====== Texte fourni

Pour retrouver la victoire, ce sera face à Chelsea, ce mercredi, avec un nouvel entraîneur, Thomas Tuchel. Et votre dernier succès, c'était face aux Blues (NDLR : 15 décembre, 2-1)...
Exactement ! C'est un peu le match du doute entre deux équipes qui ne sont pas très bien en ce moment. Quand il y a un changement d'entraîneur, les équipes veulent montrer qu'elles essaient de rebondir tout de suite. Et même s'ils sont dans le doute, ça reste Chelsea. On va rentrer dans une période avec beaucoup de matches sur trois semaines. Il va falloir être prêts, car ce match est très important pour la suite.

Le coup de tête victorieux de Saïss face à Brighton. (Reuters)

«Mon rêve était de jouer en Premier League»

A quel point Raùl Jimenez, victime d'une fracture du crâne en décembre, est un manque pour votre équipe ?
On ne va pas se cacher : bien sûr que Raùl a été une grosse perte pour nous. C'était lui l'artilleur de l'équipe (NDLR : 17 buts en 2019-20, 4 en 10 matches cette saison), il marquait la plupart des buts. Tu as le petit Fabio Silva qui est entré à sa place, il fait de bonnes choses mais il ne faut pas oublier qu'il n'a que 18 ans et qu'il vient d'arriver de Porto... Ce n'est pas facile d'assumer le rôle qu'avait Raùl.

============

_Objectif visé:_ Recopiez à l'identique, s'il vous plaît, le passage de l'entretien qui va de « Pour retrouver la » jusqu'à « votre équipe ? » inclus.

====== Liste des entrées

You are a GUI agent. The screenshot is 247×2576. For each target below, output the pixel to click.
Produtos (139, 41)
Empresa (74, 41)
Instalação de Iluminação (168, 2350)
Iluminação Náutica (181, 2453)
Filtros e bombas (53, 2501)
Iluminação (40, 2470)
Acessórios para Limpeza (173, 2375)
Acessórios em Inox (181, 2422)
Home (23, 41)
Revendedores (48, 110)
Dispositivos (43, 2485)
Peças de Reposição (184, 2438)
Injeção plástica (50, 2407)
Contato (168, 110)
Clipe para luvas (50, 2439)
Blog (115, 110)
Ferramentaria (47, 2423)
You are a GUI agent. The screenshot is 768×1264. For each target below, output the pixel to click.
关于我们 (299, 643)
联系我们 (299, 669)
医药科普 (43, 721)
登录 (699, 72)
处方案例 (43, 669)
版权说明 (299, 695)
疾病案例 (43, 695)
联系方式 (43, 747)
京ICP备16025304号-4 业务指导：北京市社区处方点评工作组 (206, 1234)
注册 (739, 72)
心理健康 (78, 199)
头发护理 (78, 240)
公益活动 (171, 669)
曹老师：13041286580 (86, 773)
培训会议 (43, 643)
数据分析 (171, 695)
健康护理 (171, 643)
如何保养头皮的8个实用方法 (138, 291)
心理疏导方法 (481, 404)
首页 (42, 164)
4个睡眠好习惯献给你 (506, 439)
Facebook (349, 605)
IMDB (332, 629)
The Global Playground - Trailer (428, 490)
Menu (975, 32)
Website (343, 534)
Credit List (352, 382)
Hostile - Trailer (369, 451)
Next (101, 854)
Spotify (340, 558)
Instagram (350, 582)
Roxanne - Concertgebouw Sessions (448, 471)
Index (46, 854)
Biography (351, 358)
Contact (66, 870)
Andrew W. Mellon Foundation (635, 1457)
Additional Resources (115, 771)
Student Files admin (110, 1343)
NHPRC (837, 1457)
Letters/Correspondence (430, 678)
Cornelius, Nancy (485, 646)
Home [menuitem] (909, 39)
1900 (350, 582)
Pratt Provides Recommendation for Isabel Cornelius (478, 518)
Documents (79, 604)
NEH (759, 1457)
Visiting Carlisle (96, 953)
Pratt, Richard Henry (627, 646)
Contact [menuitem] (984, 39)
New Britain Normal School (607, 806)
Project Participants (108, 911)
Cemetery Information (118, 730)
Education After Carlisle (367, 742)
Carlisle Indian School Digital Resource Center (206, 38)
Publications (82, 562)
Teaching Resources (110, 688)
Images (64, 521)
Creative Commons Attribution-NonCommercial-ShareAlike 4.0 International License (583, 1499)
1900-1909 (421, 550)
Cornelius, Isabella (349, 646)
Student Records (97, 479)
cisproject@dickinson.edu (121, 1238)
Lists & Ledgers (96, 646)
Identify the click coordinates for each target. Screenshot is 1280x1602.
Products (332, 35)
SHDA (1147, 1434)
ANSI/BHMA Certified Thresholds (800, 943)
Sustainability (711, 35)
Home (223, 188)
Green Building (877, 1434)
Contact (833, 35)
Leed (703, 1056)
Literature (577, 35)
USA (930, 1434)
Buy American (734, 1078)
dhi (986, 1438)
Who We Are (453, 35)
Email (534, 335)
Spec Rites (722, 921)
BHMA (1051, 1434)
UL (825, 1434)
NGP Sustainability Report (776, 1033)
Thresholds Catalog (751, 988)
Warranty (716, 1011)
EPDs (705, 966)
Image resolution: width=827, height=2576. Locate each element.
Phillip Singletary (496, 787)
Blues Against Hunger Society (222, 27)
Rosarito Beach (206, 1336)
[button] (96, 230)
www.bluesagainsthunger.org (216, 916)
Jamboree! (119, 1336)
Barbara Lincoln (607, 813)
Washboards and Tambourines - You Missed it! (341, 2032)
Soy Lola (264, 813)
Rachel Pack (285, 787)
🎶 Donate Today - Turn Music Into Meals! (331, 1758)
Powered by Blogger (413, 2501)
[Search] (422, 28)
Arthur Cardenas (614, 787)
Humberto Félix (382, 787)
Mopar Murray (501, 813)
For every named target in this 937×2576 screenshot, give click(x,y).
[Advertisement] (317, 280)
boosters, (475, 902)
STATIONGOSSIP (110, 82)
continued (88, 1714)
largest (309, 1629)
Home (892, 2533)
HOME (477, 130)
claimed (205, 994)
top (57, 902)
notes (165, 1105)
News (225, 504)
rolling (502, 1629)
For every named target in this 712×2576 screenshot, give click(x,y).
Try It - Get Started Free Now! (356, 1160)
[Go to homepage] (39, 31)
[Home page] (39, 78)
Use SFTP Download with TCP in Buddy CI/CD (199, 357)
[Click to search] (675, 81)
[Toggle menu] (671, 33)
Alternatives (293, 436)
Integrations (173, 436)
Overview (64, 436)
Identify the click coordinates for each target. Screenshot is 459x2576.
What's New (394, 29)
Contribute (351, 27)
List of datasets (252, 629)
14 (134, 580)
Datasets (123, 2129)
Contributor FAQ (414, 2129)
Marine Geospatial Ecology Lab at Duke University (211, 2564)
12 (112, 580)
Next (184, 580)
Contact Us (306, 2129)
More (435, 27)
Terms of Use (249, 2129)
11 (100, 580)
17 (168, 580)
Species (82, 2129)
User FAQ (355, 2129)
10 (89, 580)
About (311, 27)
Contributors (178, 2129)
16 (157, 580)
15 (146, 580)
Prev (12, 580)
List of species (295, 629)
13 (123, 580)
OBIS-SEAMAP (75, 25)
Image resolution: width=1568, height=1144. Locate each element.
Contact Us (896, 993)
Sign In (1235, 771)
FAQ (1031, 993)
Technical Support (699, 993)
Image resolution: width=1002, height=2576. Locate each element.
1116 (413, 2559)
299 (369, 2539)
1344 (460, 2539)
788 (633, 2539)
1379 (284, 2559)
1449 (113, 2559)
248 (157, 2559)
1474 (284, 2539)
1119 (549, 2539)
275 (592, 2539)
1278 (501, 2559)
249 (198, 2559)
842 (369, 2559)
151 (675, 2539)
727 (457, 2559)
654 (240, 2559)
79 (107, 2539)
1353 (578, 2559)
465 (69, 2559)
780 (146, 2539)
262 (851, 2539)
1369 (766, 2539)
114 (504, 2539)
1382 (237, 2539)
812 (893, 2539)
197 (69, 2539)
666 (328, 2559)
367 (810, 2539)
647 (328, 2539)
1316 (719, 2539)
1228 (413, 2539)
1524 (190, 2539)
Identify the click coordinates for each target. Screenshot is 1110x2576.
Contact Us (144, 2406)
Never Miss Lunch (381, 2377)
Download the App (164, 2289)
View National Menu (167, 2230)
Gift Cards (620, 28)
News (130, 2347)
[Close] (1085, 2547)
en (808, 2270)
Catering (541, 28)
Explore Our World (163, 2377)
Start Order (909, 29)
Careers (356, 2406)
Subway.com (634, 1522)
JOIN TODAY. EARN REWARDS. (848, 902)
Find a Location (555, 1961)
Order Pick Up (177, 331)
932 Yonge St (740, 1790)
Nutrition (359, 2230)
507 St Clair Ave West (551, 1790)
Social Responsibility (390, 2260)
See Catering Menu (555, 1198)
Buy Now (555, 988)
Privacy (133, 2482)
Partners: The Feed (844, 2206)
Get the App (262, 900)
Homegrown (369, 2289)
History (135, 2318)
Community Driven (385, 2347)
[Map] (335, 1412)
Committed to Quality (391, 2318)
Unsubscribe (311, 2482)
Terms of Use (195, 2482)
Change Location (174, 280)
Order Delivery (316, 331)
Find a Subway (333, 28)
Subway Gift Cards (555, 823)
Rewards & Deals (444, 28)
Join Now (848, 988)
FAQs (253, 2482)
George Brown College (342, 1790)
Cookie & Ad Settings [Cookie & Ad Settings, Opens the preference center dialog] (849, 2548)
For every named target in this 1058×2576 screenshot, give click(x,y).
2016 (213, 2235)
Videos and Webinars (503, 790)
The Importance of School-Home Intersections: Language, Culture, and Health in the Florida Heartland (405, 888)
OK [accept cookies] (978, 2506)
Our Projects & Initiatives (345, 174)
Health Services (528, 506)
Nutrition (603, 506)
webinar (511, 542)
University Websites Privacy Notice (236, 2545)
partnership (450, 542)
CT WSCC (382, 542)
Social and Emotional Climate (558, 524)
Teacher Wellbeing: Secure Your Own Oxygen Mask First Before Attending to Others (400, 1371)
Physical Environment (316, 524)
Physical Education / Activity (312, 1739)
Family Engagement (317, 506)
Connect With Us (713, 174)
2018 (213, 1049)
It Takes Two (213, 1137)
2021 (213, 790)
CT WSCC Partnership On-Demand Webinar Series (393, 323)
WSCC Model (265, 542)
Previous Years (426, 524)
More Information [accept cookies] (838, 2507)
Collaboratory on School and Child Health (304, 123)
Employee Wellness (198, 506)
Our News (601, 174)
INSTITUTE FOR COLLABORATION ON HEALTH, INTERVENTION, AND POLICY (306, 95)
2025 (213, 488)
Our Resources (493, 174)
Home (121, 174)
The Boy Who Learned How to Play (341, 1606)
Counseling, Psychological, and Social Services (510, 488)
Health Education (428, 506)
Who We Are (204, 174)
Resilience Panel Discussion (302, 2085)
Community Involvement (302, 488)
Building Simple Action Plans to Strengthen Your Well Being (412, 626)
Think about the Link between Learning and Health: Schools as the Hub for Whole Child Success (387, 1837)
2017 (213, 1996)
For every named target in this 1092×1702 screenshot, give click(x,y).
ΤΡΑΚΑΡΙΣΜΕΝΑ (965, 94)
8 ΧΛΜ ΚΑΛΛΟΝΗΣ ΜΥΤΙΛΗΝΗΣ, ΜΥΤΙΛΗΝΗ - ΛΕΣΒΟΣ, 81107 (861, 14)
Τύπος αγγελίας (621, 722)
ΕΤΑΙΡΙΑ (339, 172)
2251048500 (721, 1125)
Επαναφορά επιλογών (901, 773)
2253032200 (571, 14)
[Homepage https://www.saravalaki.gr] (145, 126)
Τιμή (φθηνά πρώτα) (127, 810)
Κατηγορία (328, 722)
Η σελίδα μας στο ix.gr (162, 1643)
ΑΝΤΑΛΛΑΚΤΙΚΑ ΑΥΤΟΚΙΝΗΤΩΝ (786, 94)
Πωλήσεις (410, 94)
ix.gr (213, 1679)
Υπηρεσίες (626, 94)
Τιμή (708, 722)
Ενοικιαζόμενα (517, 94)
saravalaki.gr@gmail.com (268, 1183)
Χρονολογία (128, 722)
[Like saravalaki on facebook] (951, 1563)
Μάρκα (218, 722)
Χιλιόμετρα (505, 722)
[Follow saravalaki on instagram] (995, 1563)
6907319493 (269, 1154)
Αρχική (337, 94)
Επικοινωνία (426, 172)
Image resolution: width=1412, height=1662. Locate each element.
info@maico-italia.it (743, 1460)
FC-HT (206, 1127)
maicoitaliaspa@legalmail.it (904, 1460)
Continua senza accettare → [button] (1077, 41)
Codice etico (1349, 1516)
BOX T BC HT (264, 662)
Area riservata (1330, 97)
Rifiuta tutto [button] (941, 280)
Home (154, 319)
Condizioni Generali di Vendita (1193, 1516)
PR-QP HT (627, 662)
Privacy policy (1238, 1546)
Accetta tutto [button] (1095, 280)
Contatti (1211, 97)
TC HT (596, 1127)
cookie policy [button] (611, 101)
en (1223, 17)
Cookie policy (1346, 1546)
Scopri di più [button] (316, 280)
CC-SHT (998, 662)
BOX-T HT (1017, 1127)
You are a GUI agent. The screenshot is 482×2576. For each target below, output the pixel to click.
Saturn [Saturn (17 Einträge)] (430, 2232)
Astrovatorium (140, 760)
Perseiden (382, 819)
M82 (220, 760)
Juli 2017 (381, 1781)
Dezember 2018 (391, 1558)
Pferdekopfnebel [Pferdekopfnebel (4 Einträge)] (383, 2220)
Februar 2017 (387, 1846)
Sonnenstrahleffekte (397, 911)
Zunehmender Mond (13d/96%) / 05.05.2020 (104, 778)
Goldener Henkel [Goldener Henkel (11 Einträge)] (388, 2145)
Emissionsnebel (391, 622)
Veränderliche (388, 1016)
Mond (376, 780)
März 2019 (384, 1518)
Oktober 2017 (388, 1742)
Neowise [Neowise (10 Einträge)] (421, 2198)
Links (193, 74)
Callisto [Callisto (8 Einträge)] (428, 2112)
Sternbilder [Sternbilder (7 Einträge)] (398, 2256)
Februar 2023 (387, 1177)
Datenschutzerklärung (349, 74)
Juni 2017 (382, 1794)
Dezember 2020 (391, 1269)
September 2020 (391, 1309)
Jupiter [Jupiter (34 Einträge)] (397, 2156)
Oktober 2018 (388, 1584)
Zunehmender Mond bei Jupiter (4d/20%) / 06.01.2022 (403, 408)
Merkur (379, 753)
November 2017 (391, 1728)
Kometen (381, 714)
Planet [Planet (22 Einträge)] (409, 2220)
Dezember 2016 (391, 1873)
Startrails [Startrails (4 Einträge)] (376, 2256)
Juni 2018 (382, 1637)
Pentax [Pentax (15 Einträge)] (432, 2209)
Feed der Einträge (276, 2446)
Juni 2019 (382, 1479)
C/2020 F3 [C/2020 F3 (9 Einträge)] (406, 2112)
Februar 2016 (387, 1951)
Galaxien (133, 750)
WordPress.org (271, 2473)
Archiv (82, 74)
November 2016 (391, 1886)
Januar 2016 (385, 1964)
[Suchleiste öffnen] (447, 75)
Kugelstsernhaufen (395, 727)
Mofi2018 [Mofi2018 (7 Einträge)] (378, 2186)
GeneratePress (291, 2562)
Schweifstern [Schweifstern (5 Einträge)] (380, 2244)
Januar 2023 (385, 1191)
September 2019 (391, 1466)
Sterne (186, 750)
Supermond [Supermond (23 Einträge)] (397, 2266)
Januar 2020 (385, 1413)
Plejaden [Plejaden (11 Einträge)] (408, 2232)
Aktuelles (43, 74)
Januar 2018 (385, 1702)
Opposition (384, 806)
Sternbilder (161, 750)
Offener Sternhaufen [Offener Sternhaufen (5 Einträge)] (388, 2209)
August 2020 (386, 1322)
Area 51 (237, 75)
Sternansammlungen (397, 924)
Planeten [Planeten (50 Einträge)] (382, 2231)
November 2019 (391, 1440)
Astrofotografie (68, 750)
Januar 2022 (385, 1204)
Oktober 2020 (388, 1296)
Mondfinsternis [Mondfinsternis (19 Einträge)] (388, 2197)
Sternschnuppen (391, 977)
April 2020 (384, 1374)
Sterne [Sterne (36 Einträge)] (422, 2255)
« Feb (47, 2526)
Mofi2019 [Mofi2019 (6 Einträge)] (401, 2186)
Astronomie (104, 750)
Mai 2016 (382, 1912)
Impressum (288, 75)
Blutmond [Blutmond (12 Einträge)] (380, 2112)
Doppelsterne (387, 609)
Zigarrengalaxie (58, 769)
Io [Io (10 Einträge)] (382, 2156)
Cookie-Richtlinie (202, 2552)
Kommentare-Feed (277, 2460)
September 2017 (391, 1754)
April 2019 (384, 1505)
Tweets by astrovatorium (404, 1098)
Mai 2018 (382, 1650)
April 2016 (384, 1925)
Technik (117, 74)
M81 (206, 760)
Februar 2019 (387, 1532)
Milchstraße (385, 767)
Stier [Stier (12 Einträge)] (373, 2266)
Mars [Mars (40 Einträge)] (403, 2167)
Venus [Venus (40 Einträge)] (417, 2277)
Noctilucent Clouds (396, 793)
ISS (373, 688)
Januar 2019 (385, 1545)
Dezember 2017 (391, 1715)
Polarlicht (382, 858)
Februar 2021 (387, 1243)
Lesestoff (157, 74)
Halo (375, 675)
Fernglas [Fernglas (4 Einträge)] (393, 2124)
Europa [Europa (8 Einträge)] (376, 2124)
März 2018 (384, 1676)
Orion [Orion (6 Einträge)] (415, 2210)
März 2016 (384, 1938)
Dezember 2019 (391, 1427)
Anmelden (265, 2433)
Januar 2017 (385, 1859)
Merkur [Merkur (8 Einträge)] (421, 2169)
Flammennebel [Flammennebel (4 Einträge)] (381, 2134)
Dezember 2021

============

_Réponse rédigée:_
Pour retrouver la victoire, ce sera face à Chelsea, ce mercredi, avec un nouvel entraîneur, Thomas Tuchel. Et votre dernier succès, c'était face aux Blues (NDLR : 15 décembre, 2-1)...
Exactement ! C'est un peu le match du doute entre deux équipes qui ne sont pas très bien en ce moment. Quand il y a un changement d'entraîneur, les équipes veulent montrer qu'elles essaient de rebondir tout de suite. Et même s'ils sont dans le doute, ça reste Chelsea. On va rentrer dans une période avec beaucoup de matches sur trois semaines. Il va falloir être prêts, car ce match est très important pour la suite.

Le coup de tête victorieux de Saïss face à Brighton. (Reuters)

«Mon rêve était de jouer en Premier League»

A quel point Raùl Jimenez, victime d'une fracture du crâne en décembre, est un manque pour votre équipe ?